Hi! Chuck
Since you are now testing all the theory that is suggested please test
what is claimed to be the correct procedure........ Torque up to full
load a lock nut first measuring very accurately the elongation of the
bolt. Then apply the main nut and torque it up to the same torque on top
of the lock nut. Check the elongation of the bolt (it should be the
same). Then holding the main nut steady back off the lock nut to the
underside of the main nut, and you should find that the elongation
hasn't changed.
The point to all this is that when you torque up nuts onto bolts the
working tensile strength of the bolt is the objective you are trying to
always replicate. It is easier to get repeat tensile strain on a bolt by
specifying the torque on the nut than to fanny about measuring the
loaded length of all bolts individually.
If you under tighten nuts the bolts will obviously not achieve their
design objective and remain elastic. Correctly loaded bolts within their
design loads will also remain elastic.
However should you over tighten then the bolt will eventually get to
its yield point where it starts to "waist" and it gets progressively
considerably longer without any useful increase in load until it breaks.
Bolts that have entered their yield area are plastic and do not return
to their original length when loosened hence they are scrap.
You will find that the vast proportion of bolts on the Europa are
designed to be in shear not tension hence they are not generally torqued
up.
It's only necessary for such finite tensile requirements on highly
stressed items such as engine compartment and fire wall forward.

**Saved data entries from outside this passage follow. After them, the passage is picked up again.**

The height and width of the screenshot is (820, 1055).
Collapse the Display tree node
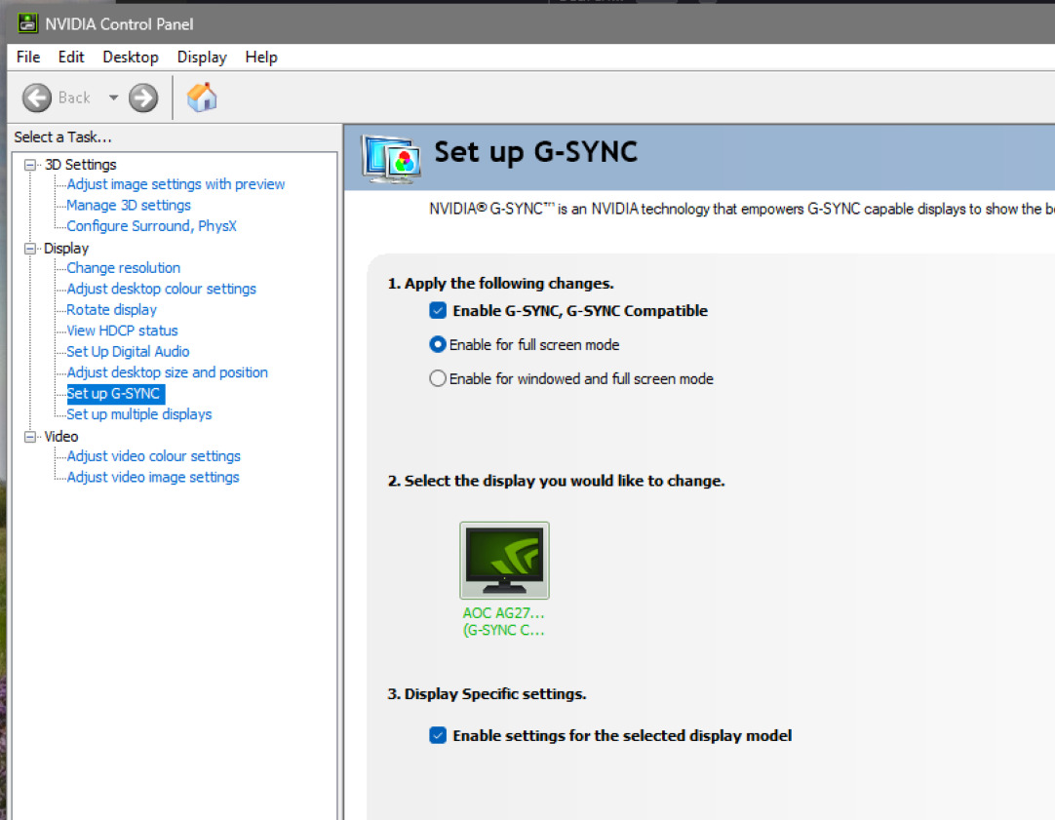coord(30,249)
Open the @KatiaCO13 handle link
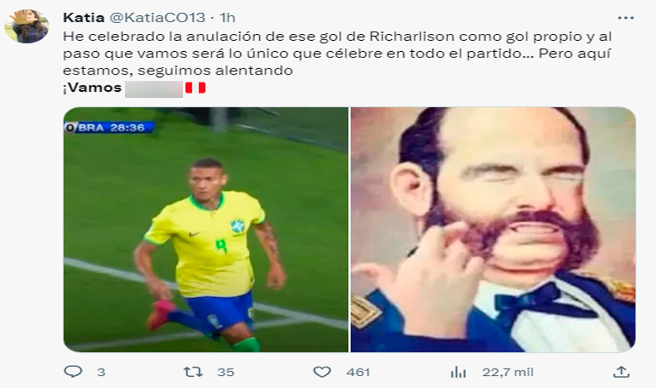 157,17
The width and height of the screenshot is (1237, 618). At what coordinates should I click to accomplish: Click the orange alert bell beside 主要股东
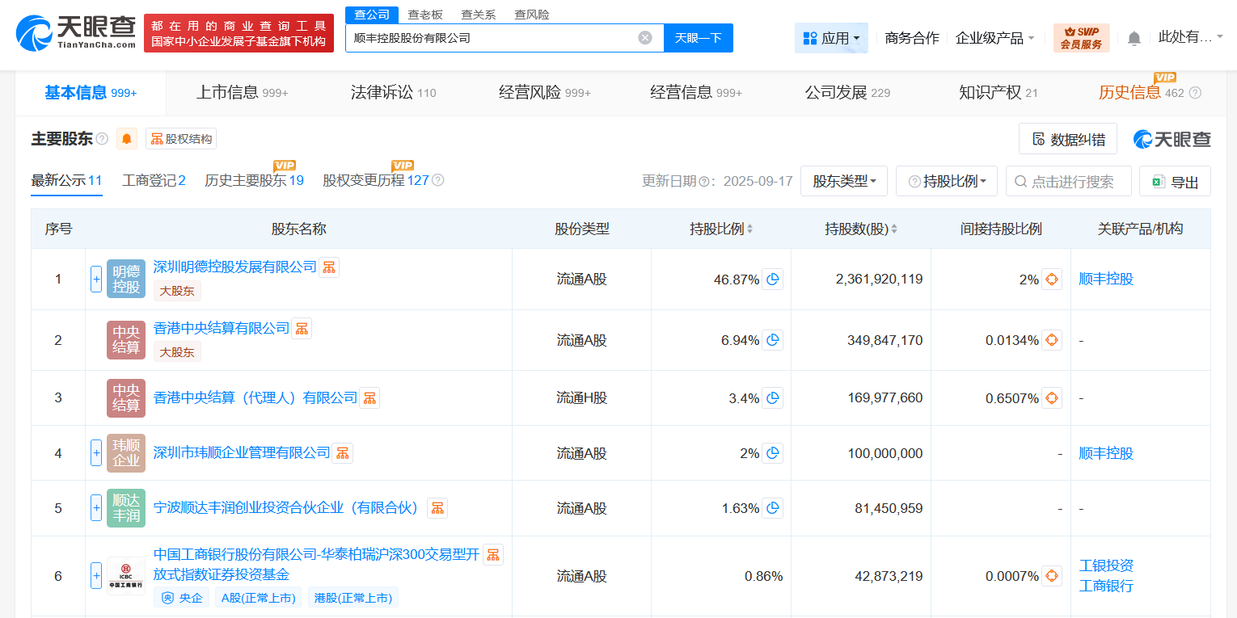point(127,139)
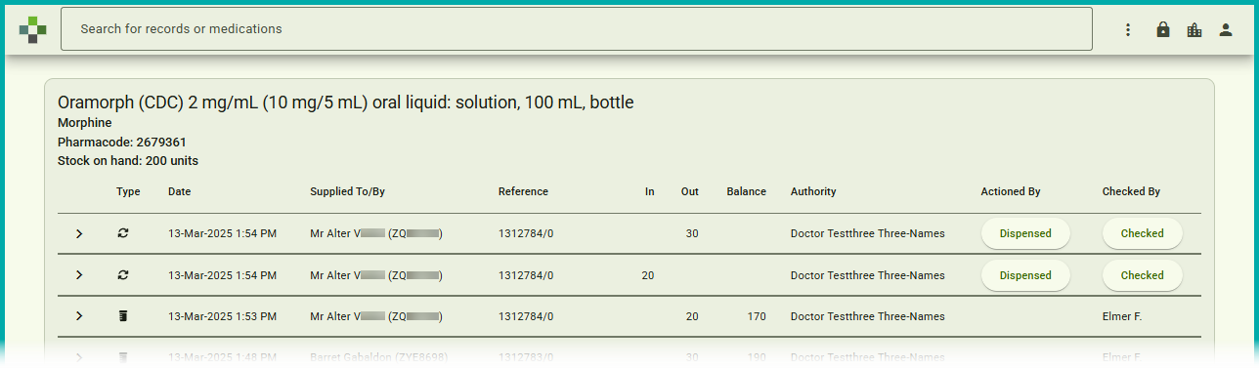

Some applications can subject the bolts to over load in service by the
nature of the application. For instance the bolts holding a crane slew
ring together are highly stressed and in a very critical operation apart
---From the elastic considerations the repetitive loading and unloading
causes a metallurgical change in their composition called WORK
HARDENING, at regulated periods these have to be considered "life
expired" scrapped and replaced with new.
So one reason for torquing bolts is to control against over tightening
as well as undertightening since as you will see above you could finish
up with condemned bolts.
Regards
Bob Harrison G-PTAG Europa 337 MKI/Jabiru 3300
-----Original Message-----
From: owner-europa-list-server@matronics.com
[mailto:owner-europa-list-server@matronics.com] On Behalf Of Chuck
Popenoe
Subject: RE: Europa-List: lock nuts
I've been following this thread and haven't been convinced by the
arguments.
So, as an curious experimental scientist, I happen to have in my lab a
Skidmore-Wilhelm tensile test device, capable of measuring the tensile
load
on a bolt quite accurately. I placed a 1/2-13 bolt in the device and
with a
fitting nut, torqued it to 6000 lbf measured tensile force. I then
placed
another 1/2" nut on top and torqued it down as a locknut. The tensile
force
on the bolt did not change--remained at 6000 lbf. Next, I loosened the
locknut and tightened it to snug condition, and while holding the
locknut
fixed, backed off the lower nut to lock the pair. The bolt tensile
preload
decreased to 5000 lbf. I repeated the set of experiments again, with
the
same result. Q.E.D.! This little experiment confirmed my suspicions
that
the locking nut should remain on top. Please tell me if am I doing
something wrong?
Pops
A036 -- on hold at the moment.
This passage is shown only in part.